What Is Caricature?
Derived from the Italian word caricare, meaning “to load or charge,” a caricature is an exaggerated portrait of a person or literary character. Cartoons that deliberately exaggerate a prominent feature in someone’s face are a good example of caricature. They draw attention to the most recognizable — and sometimes the least desirable — part of a person’s appearance in order to poke fun at them and deflate their self-importance.
Likewise, in literature, caricatures are exaggerated portrayals of a stereotyped character, mainly designed for comic relief. Prissy, Scarlett O’Hara’s young house slave in the novel Gone with the Wind, is a caricature with strong racist undertones; she is hysterical, incompetent, fearful, and constantly complaining.

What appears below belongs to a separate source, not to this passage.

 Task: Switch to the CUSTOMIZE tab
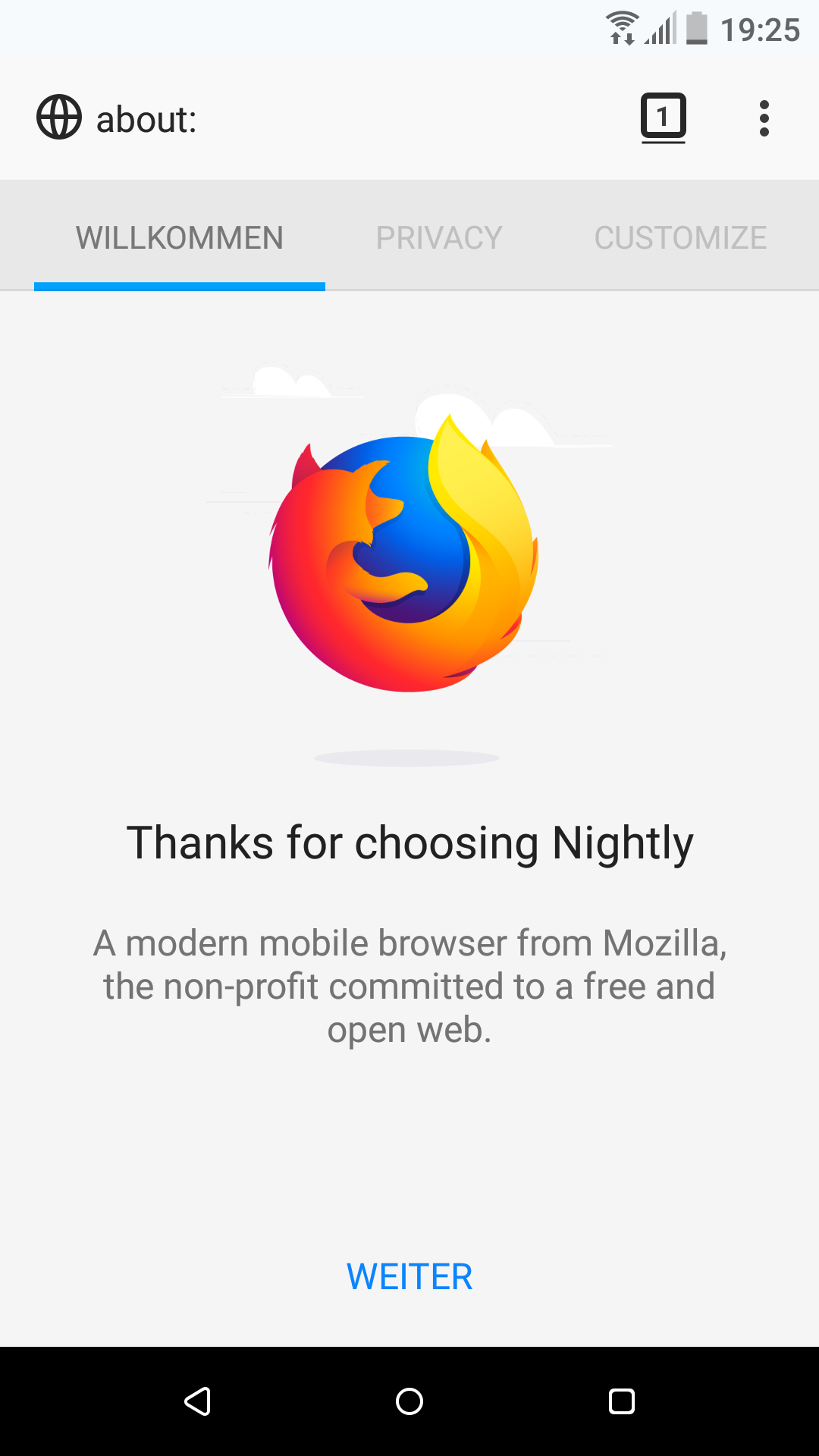(680, 238)
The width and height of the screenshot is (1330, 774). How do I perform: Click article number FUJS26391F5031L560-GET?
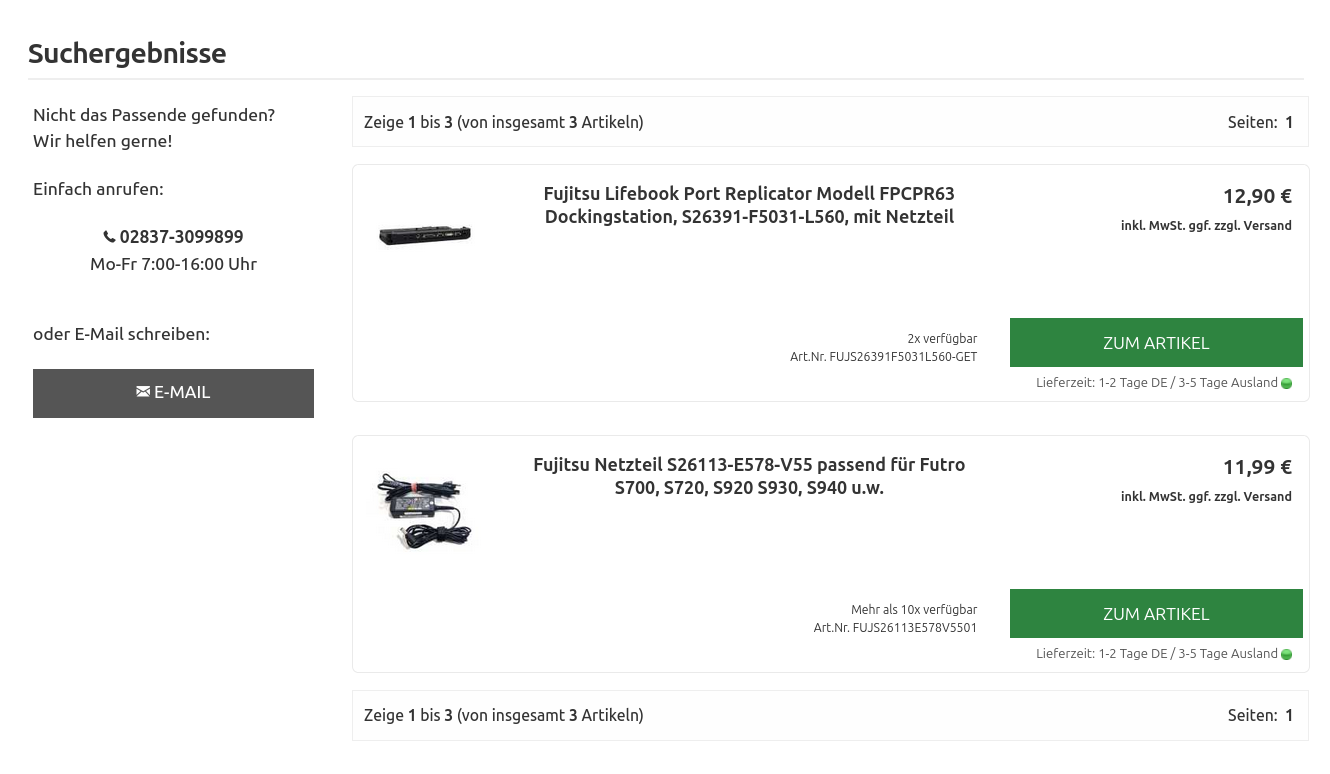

Caricatures can be intentional. But some of the time, they occur because the author unconsciously reflects deeply held prejudices that are imbedded in his or her culture. For instance, the character of Shylock in Shakespeare’s play, The Merchant of Venice, is a caricature based on prejudicial views of the Jewish race in Renaissance society. Others, like the one of Prissy discussed above, reflect cultural views of which the author may not have been aware. Prissy is not just a racist stereotype; she is also a caricature of women in Mitchell’s own time, who were seen as frivolous and demanding.
How Do You Identify Caricature in Writing?
Caricatures may embody annoying or problematic traits in the society of the writer’s time. Ebenezer Scrooge, the main character in Dicken’s A Christmas Carol, begins the story as the caricature of a selfish capitalist. Miss Birdseye, the overly earnest philanthropist in Henry James’ The Bostonians, was thought to be a caricature of renowned social activist, Elizabeth Peabody.
Sometimes writers overuse caricature, and such characters seem more like simplistic plot devices rather than brilliant social satire. The evil villain, the smarmy young businessman, the party animal — these caricatures can be dull clichés who are there simply because they are recognizable.
Examples of Caricature
1. The evil stepmother in fairy tales like Cinderella is a caricature of a cold, withholding woman.
2. Homer Simpson is a caricature of a boorish working class stiff.
3. Uncle Remus, from Disney’s Song of the South, is a caricature of Uncle Tom, the black man content with his servitude.
4. The 1970s sitcom Barney Miller featured a recurring characters named Marty and Darryl who were mere caricatures rather than a realistic portrayal of a gay couple.
5. Actor Glenn Close plays the caricature of a murderously deranged femme fatale in the movie Fatal Attraction.